Nur ein irrationaler Despot kann, um angeblich Gutes zu erreichen, dieses desaströse Ergebnis wollen. Ein Ergebnis, das für jeden rational denkenden Menschen vorhersehbar ist.
Es ist für den Ausgang dieses Krieges irrelevant, ob Putin der Erzengel Gabriel in Persona ist, und die Ukrainer von Korruption und Nazis befreien will oder, ob Putin, der Satan in Menschengestalt, einen verbrecherischen Krieg gegen das ukrainische Volk führt, ob die westliche Wertegemeinschaft Russland mit nicht enden wollenden Sanktionen überzieht und alles Russische aus allen Bereichen des politischen und gesellschaftlichen Lebens verbannt oder stattdessen versucht, das Leid der Ukrainer mit humanitärer Hilfe zu lindern und auf ein baldiges Ende des Krieges hinzuwirken.
Das Ergebnis (siehe oben) bliebe dasselbe nur mit dem „unwesentlichen“ Unterschied, das Leid und Zerstörung der Ukraine minimiert und der wirtschaftliche und damit einhergehende politische Niedergang Europas und die irreversible, den Interessen Europas zuwiderlaufende Beschädigung des Verhältnisses zu Russland, vermieden wird.
Das jedoch scheinen unsere Repräsentanten nicht zu wollen.
Das Sanktionsregime der westlichen Wertegemeinschaft hat etwas zutiefst Paranoides. Wie kann der Nato-Westen, der Russland mit einem brutalen Wirtschaftskrieg überzieht, beanspruchen, dass Russland so lange weiter Rohstoffe liefert, bis Ersatz gefunden ist.
Dieses Denken und Handeln ist ein Fall für die geschlossene Abteilung der Psychiatrie; denn diese Politiker haben offensichtlich erwartet, dass der Gegner ihnen die Mittel zur Verfügung stellt, die sie in die Lage versetzen, ihn zu vernichten. Darüber hinaus haben sie die robuste und selbstbewusste Reaktion Russlands nicht kommen sehen, und stehen zunehmend isoliert in der Welt da. Ein Bündel krassester Fehleinschätzungen, die jede Professionalität der handelnden Personen ausschließt.
Zudem sind ihre extraterritorialen Sanktionspakete gegenüber Russland völkerrechtswidrig.

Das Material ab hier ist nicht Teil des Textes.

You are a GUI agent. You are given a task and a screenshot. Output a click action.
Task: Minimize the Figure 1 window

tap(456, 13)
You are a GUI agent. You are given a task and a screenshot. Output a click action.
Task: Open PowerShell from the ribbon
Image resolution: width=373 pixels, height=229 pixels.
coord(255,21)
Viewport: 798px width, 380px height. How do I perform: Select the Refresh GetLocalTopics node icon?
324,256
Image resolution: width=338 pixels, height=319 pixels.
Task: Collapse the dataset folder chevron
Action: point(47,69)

Ausschließlich der UN-Sicherheitsrat – Artikel 41 UN-Charta – kann Sanktionen beschließen wie die vollständige oder teilweise Unterbrechung der Wirtschaftsbeziehungen. Als Teil des Kapitels VII der UN-Charta kann Artikel 41 nur Anwendung finden, wenn der Sicherheitsrat gemäß Artikel 39 UN-Charta zuvor feststellt, dass ein Angriffskrieg vorliegt oder eine Bedrohung oder ein Bruch des Friedens besteht.
Daran fehlt es.
Wir sollten eigentlich aus der Menschheitsgeschichte gelernt haben, dass der Krieg nie ein isolierter Akt ist, sondern die bloße Fortsetzung der Politik mit anderen Mitteln (Carl von Clausewitz „Vom Kriege“) und dieses Prinzip von den Vereinigten Staaten und ihren Verbündeten unter Bruch der UN-Charta seit Unterzeichnung 1945 zur Durchsetzung geostrategischer Interessen perfektioniert wurde. Der Aufschrei der westlichen Wertegemeinschaft im Falle Russlands ist an Bigotterie nicht zu überbieten; denn die westliche Wertegemeinschaft beruft sich auf ein Völkerrecht, das die Vereinigten Staaten mit Zustimmung und tätiger Hilfe ihrer Vasallen auf dem Abfallhaufen der Geschichte in Verfolgung ihrer Allmachtsphantasien entsorgt und durch ihre „regelbasierte internationale Ordnung“ ersetzt haben.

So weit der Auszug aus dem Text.